To be sure, Ian acknowledged, he has mild post-traumatic stress from the injury.
"Loud noises really get me," he said. "Sometimes I can't watch certain shows because it brings up bad memories. I get angry when someone makes a loud noise just because it freaks me out. I flinch, and I can't really flinch like I used to. I've really strained my neck, and I take muscle relaxers or a heat pack for it."
He had served in an honor guard for soldiers' funerals on a previous Iraq deployment. "I can't listen to 'Amazing Grace' in bagpipes. I just can't do that," he said, because of the memories it evokes.
He remembers some things about the explosion, when an improvised explosive device suspended from an overpass went off as the Stryker armored vehicle he was in passed. He figures the device was set off remotely from a cell phone. Ralston, unfortunately, had poked his head out of a hatch of the vehicle to take in some air and scenery.
He compared his sensations during the blast to the battle scenes in the movie "Saving Private Ryan" --- muffled hearing, and the sensation of everything being in slow motion.
"I was standing upright for a second before I collapsed. I remember hearing a blast and then cringing. I remember falling through the hatch into the bottom of the Stryker and people yelled my name."

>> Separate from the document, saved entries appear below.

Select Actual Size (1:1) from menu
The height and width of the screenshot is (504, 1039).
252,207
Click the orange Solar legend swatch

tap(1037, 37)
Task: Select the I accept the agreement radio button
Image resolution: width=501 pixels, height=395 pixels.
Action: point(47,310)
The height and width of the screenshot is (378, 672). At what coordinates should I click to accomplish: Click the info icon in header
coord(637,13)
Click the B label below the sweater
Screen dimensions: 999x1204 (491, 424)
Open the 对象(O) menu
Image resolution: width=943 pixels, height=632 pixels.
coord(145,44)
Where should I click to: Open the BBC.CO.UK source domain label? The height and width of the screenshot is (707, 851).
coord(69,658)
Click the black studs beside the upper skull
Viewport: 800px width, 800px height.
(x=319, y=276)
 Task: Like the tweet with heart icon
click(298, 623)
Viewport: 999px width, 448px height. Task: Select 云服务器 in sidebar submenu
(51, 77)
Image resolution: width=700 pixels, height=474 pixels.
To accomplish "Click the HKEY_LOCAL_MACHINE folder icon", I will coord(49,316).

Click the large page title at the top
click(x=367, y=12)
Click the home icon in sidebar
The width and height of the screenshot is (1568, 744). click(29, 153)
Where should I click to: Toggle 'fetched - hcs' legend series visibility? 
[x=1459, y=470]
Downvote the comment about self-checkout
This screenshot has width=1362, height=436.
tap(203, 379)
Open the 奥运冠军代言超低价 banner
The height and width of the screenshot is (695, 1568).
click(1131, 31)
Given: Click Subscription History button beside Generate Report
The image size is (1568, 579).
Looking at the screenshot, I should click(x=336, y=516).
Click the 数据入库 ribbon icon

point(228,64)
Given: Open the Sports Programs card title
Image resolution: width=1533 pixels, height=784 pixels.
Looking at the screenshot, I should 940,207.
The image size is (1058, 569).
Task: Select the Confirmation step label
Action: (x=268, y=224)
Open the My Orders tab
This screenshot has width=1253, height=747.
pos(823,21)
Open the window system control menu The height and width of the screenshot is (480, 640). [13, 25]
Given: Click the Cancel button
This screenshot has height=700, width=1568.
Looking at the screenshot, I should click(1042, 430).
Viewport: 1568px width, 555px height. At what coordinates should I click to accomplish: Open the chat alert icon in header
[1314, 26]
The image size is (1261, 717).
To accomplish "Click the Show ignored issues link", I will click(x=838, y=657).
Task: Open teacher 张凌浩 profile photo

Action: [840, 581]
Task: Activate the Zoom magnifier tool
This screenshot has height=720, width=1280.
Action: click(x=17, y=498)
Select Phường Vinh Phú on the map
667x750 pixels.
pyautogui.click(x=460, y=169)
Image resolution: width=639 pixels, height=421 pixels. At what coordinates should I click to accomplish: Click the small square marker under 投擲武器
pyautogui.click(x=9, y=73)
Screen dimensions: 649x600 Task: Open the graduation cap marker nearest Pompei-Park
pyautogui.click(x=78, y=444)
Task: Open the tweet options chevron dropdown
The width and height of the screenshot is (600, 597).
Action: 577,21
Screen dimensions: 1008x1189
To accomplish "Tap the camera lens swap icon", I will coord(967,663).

And then nothing, until he woke up at a military hospital in Landstuhl, Germany. A nursing-trained Army friend from his first deployment, Jake Flores, was at his side, as was his sister, Emerald, herself just deployed.
Ralston doesn't recall being told he was paralyzed, though his mother said medical staff at Landstuhl filled them in. She said Ian was told, but was too sedated to remember. A ball bearing projectile put a tiny, 13 mm hole in his back and settled near his spine. It was later removed.
Sometimes the intervening months of therapy and rehabilitation seem to have passed like a heartbeat; sometimes like a lifetime. But Ralston has no second thoughts about his military service.
"I don't regret a second of it," he said. "All my life I knew I'd serve. Dad served. Grandpa served. There was no pressure on me to join, but I just knew I would. If I had to do it all over again I would. The only difference is I would have ducked. The friends I've had, the lives I changed, make me proud."
He said even his injury served a purpose if it prompted the military to improve countermeasures against improvised explosive devices, reducing the risk of injury or death.
"If I had to be that sacrifice to protect others, that's fine," he said.
Ralston and his family have tried to reach out and help community fundraising events for other wounded soldiers.
"I've considered going back to Walter Reed (military hospital in Washington, D.C., where he also was treated) and talking to some of the wounded soldiers," he said.
Still considered on active duty, Ralston's squad leader has asked him to speak to returning wounded troops at Fort Leonard Wood, Mo.
"They're so downtrodden," he said. "I guess they're just acting out because of their injuries, and they feel hopeless or they're not doing anything to help themselves. So he asked me to speak to them because of my motivation and how upbeat I am about my circumstances --- I guess my injury is worse that theirs. But I haven't decided, really, whether I want to do it."
It might be a tougher audience than a high school. "That's for sure," Ralston said.
It may end up being another goal --- like the others Ralston takes on, straight ahead, one at a time.